Judy: Thanks for the kind and well-written words. But you know, I have friends who have a hard time talking about the home they once knew. The loss is too painful. So, in writing about my lost home, I hope I'm saying what it hurts them too much to say. Happy Memorial Holiday.

Nun in the Hood said...

Thanks for the memories....I believe that memories are also the stuff of dreams for the future. I attended a backyard party last evening with 100 other folks in North Minneapolis....We released 100 butterflies around the theme that ANYTHING IS POSSIBLE., and we were on the internet talking to a dude in India whose dream is to erase poverty in his country in the next 15 years...He even quit his job to pursue this dream in hopes that neighborhoods like the one you described in Atlanta, can be a reality for the children of India...When this guy saw the suffering of the children in India, HE DECIDED TO DEVOTE HIS LIFE to this DREAM he has. It was an inspiring evening...DON SAMUELS our city council person was there, and he believes that just as this Indian man's dream was born out of the suffering of his people, OUR DREAM OF THE REMAKING OF AMERICA will be born out of the suffering of North Minneapolis. and that North MPLS has much to teach the world about HOME even in the midst of adversity.....So let's gather up those memories and learn from them how to build for the future!

MacDaddy said...

Nun: Welcome. It's nice to hear of 100 people getting together and a person from India who quit his job to go home and make community the type of which I spoke in the post. And I certainly agree that we should "gather up those memories" and make a better tomorrow.

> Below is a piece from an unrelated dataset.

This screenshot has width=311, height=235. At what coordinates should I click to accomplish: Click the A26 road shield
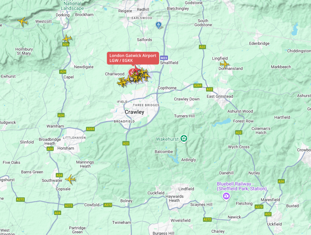click(281, 181)
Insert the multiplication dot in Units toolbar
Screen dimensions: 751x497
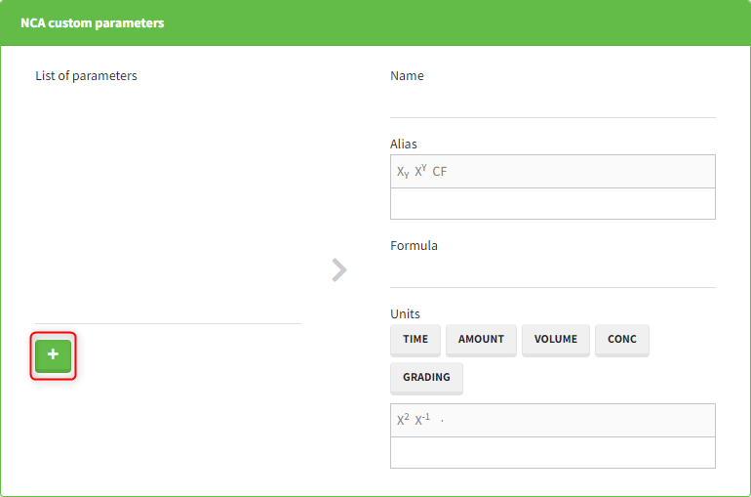tap(442, 420)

Speaking of gathering up memories, I wish I had heard more about your experiences in St. Paul when you were growing up: what it is was like for an Irish person growing up in St. Paul; what you saw occur that made that Irish neighborhood live community.

The reason I say this is because neither The Daddy nor the black community have a lock on living community in the late 60's and 70's. Other people did too. That's how they survived, even thrived. But what we have failed to do-- for the most part-- is translate this to our children and to the next generation. A few of us did, but, for the most part, we go so caught up in the rat-race of survival or careers or education that we failed to translate to our kids and neighbors those things that enabled us to get to where we are then and where we are now.

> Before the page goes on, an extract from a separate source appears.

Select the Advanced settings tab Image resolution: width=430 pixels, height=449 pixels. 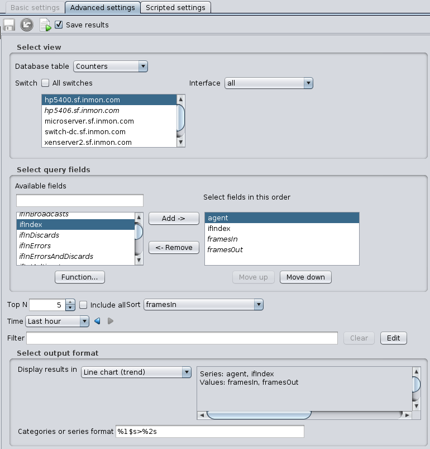pos(102,7)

We failed to tell our stories to our children, to the ones coming behind us. And we still fail at this today. Today, we are so quick to talk about a failing economy, celebrities who want to adopt kids from Africa, or who are still having difficulties moving on after a traumatic breakup or the fallout from some American Idol contest.

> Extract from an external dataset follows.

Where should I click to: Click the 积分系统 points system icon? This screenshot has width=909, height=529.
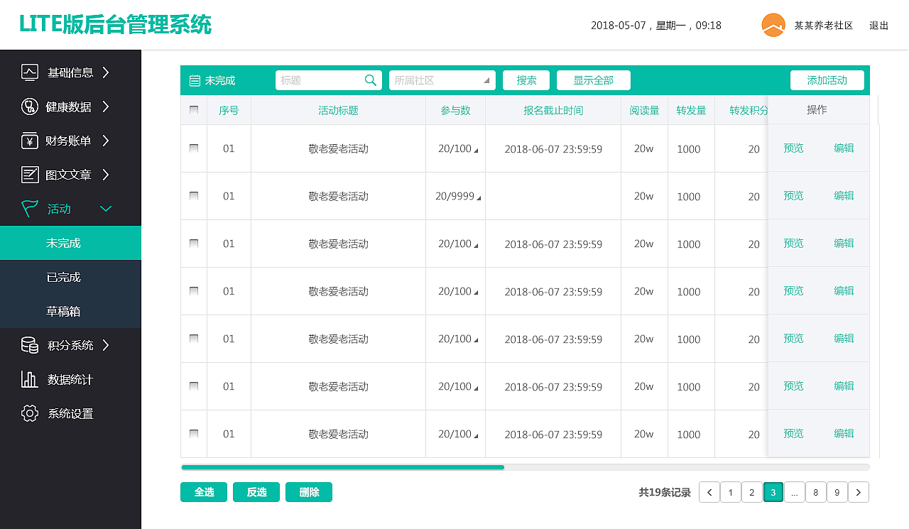pyautogui.click(x=28, y=345)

We failed to get those coming after us to understand in specif ways how we our generation was provided a financial and spiritual "safety net" an incubator as it were, to make us feel we could "reach for the stars," to be "the best that we can be."

One of the ways that we failed is by skipping our stories, by moving on to other things: other "issues," other "struggles." But the real struggle for us now is to bring back the best of all our behaviors that made us a community and, out of it, creating a new America. But that's not going to happen until we tell our individual stories and keep telling those stories, until the ones coming behind us know that we were guiding by the best of intentions: to hold onto the best of who they are, and to make life even better for them.



One day, I would like to hear your story. My bet is that your story will be as compelling as mine. Projecting here, one people see through these stories that they have more in common than they have that's different, they will have a more solid foundation for community action for change; and to depend on themselves to create change, rather than the oft-times ambitious, self-centered politician. Blessings.

SagaciousHillbilly said...

You describe home exactly the way it used to be for me too. sadly, that home doesn't exist anymore, but I've found one that's almost as good.
Today I'm feeling a little sad that my son has decided to get married and settle in Chicago. . . sure, he's 5 blocks from White Sox sadium, but I know it won't be anything like "home."

MacDaddy said...

Sagacious: I knew you would understand. Wishing your son the best.